The DNA target determines the dimerization partner selected by bHLHZ-like hybrid proteins AhRJun and ArntFos

The molecular basis of protein-partner selection and DNA binding of the basic helix-loop-helix (bHLH) and basic region-leucine zipper (bZIP) superfamilies of dimeric transcription factors is fundamental toward understanding gene regulation. Because these families share structural similarities, we swapped the bHLH and leucine zipper (LZ) modules between families to uncover how individual modules influence protein-partnering and protein: DNA complexation. We previously described ArntFos, a bHLHZ-like hybrid of the bHLH domain from the bHLH/PAS protein Arnt and LZ from the bZIP protein c-Fos, binding to the Arnt E - box site (TCACGTGA) as a homodimer.

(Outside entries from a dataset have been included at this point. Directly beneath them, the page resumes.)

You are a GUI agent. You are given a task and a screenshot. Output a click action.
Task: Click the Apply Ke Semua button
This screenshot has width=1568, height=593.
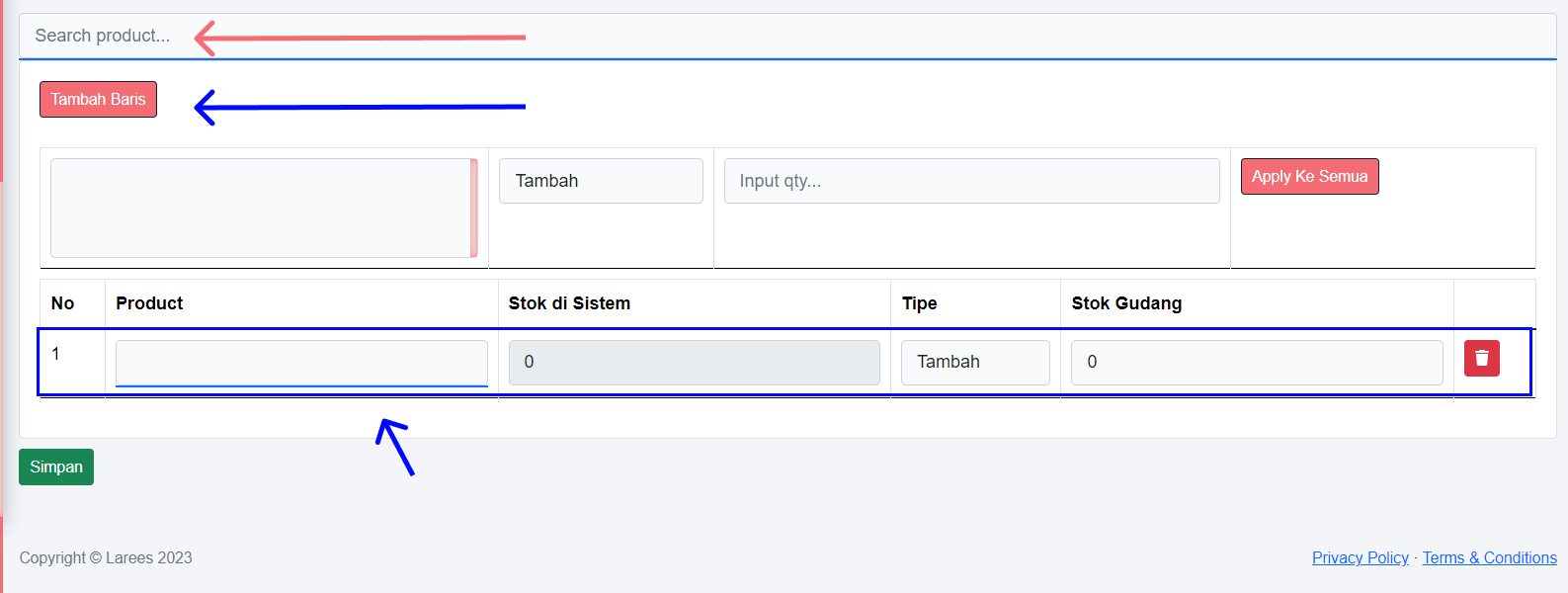pyautogui.click(x=1309, y=177)
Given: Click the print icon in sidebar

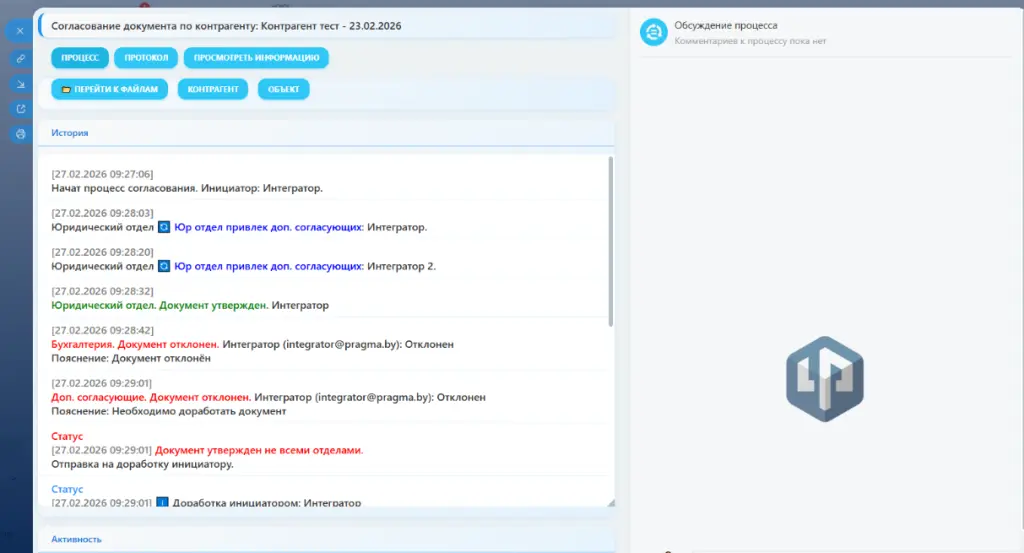Looking at the screenshot, I should [x=19, y=134].
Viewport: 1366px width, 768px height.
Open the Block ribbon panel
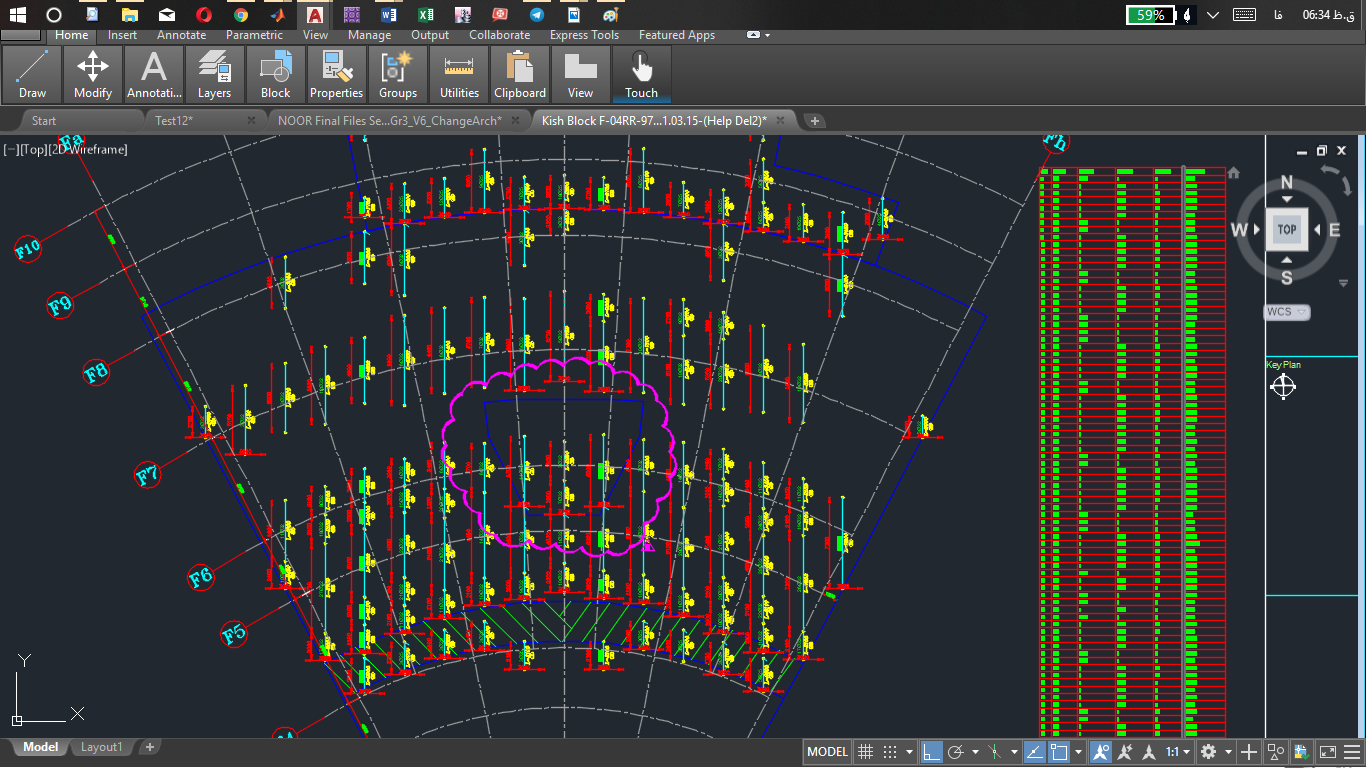[275, 74]
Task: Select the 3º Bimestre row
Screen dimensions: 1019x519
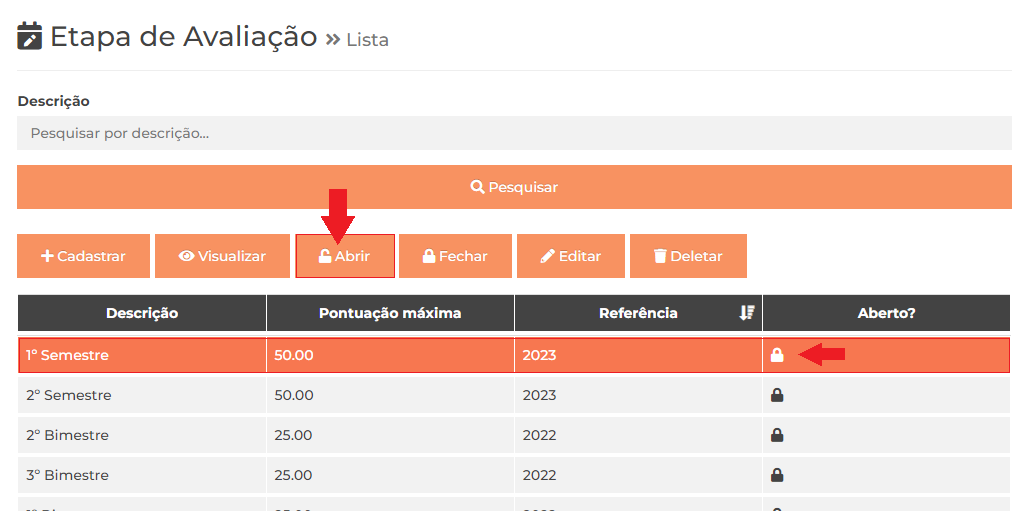Action: pyautogui.click(x=514, y=475)
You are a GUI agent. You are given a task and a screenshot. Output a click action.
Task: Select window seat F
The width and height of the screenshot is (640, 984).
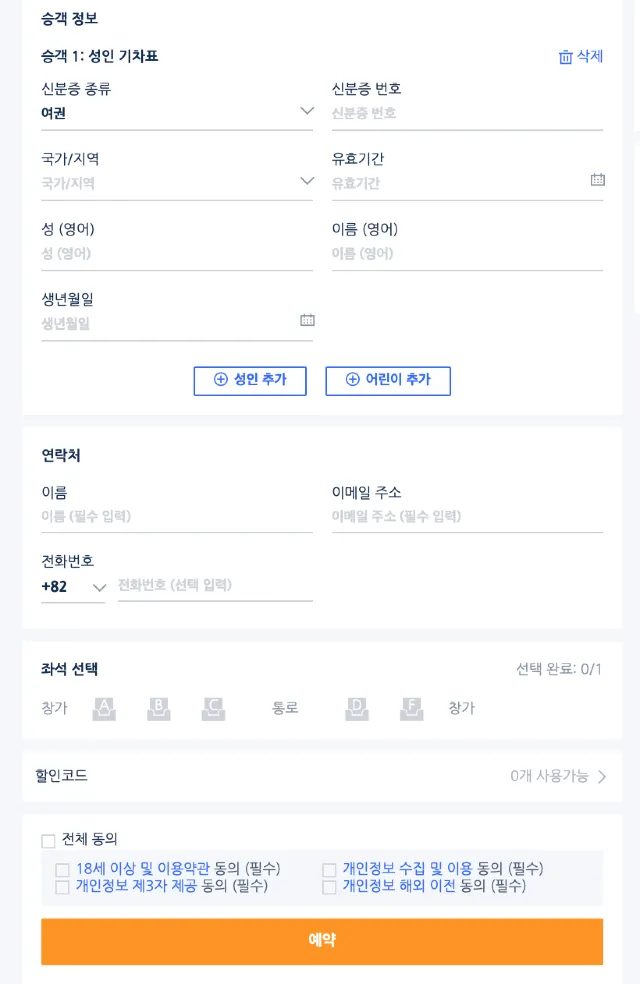tap(411, 708)
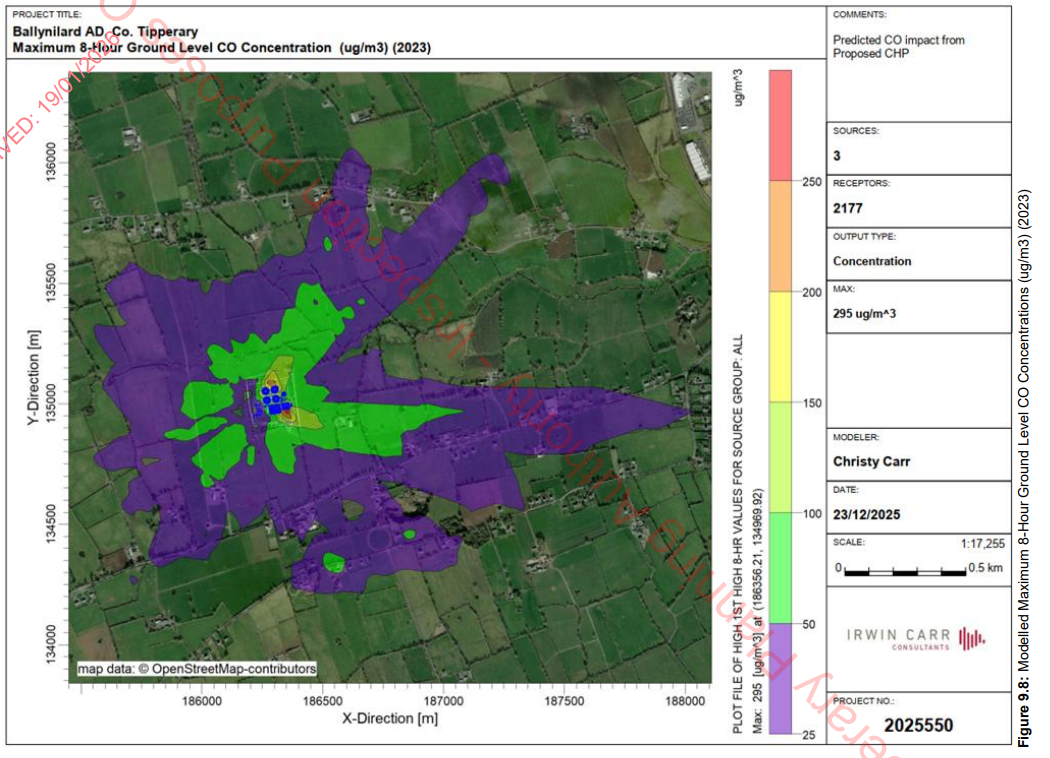Pick the purple legend band between 25 and 50
Image resolution: width=1050 pixels, height=758 pixels.
781,680
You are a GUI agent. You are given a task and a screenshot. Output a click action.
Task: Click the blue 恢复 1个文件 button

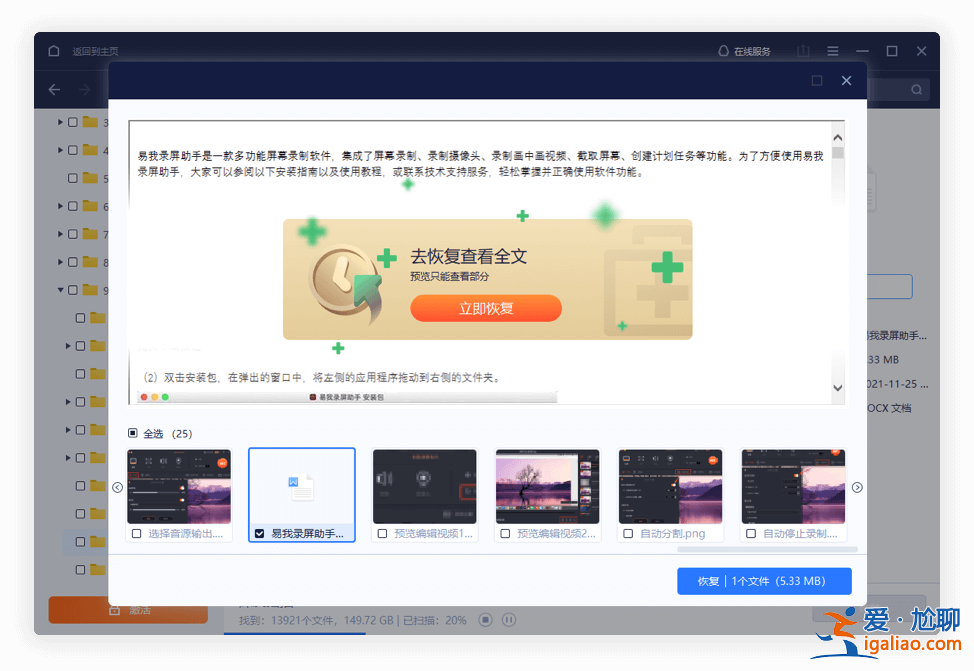pyautogui.click(x=763, y=580)
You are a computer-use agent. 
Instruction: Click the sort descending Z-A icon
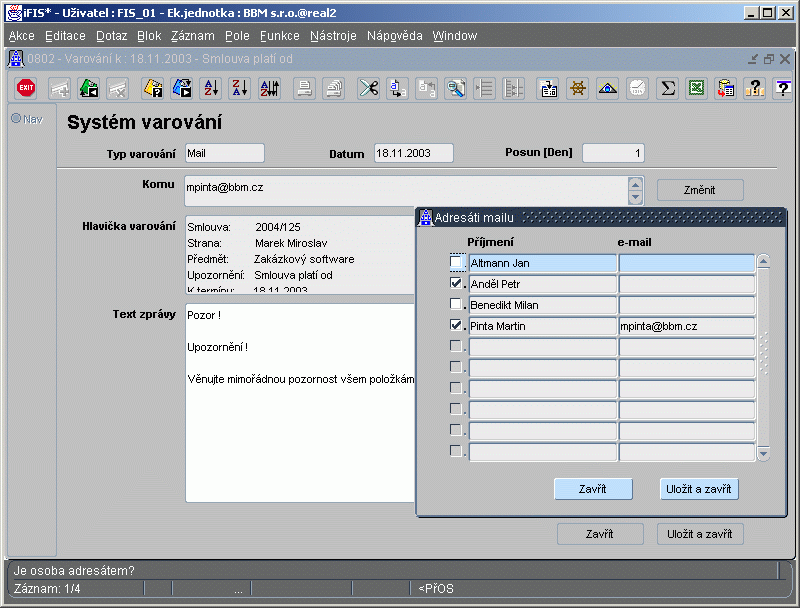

Herein, we describe a heterodimer between ArntFos and AhRJun, a hybrid of the bHLH domain from AhR and LZ of JunD. We designed AhRJun and ArntFos to heterodimerize, given the strong interaction between native AhR/Arnt and Jun/Fos, but the hybrids showed no preference for hetero- or homo-dimerization in Y2H assays. However, adding a specific DNA target drove the formation of a single dimeric protein species over others. EMSA showed that the AhRJun/ArntFos heterodimer binds to the cognate DNA site XRE1 (TTGCGTG) with K-d = 337 nM. Unexpectedly, the palindromic Arnt E - box drove the binding of the AhRJun/ArntFos heterodimer (K-d = 276 nM)-not the ArntFos homodimer-that binds to the Arnt E-box. However, the dimerization preference switched to the ArntFos homodimer when the variant Max E-box (CCACGTGG) was used. We conclude that the DNA sites themselves are the primary determinants of dimerization specificity for AhRJun and ArntFos, not the JunD and c-Fos LZs, a result that sheds light on the dynamics of protein/protein and protein: DNA interactions and the structural modularity of bHLH and bZIP proteins.